● **ASSIGNED TASK**:
Using the entries below, copy exactly each line from the line with "Task: Click the OneLake データ ハブ icon" up to and including the line with "Task: Open the MARCATORI scorers page", with every picture left out.

● **SOURCE MATERIAL**:
*** Block opens ***

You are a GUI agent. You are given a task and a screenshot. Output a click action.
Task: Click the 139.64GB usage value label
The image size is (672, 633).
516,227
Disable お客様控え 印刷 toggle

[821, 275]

*** Block closes ***
*** Block opens ***

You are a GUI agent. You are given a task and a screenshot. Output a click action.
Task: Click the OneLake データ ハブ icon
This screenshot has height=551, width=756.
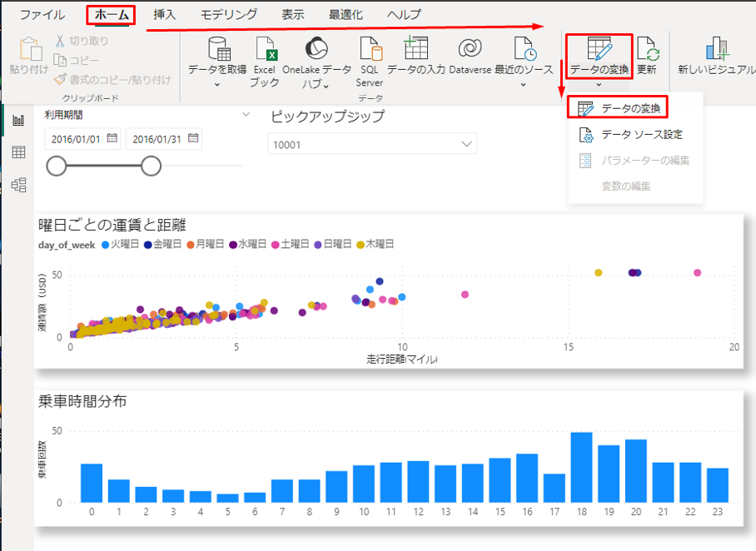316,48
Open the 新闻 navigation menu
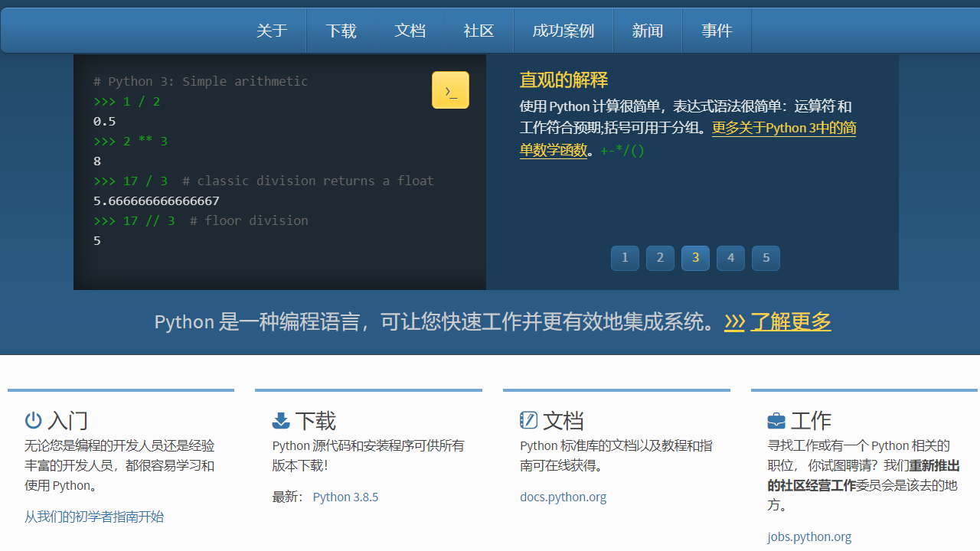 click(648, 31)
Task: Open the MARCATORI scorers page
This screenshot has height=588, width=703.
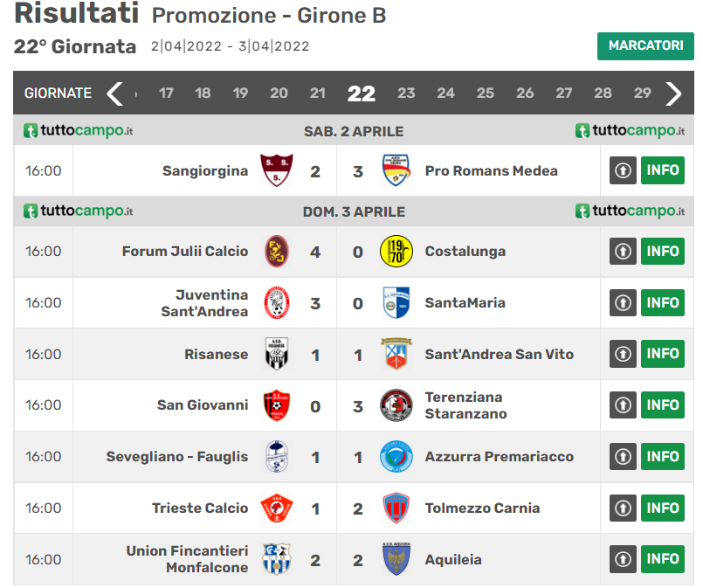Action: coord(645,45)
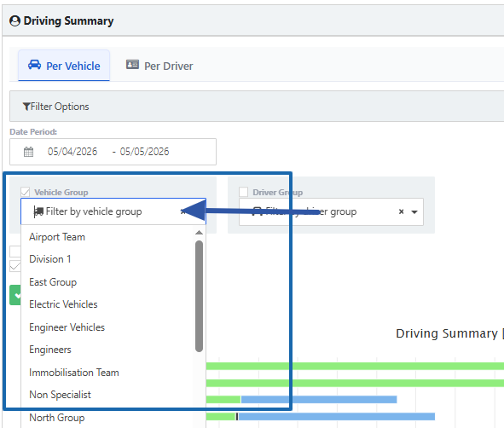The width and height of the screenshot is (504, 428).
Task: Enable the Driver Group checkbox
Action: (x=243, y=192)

*** Block closes ***

● **WRITTEN REPLY**:
Task: Click the OneLake データ ハブ icon
This screenshot has height=551, width=756.
316,48
Open the 新闻 navigation menu
 click(648, 31)
Task: Open the MARCATORI scorers page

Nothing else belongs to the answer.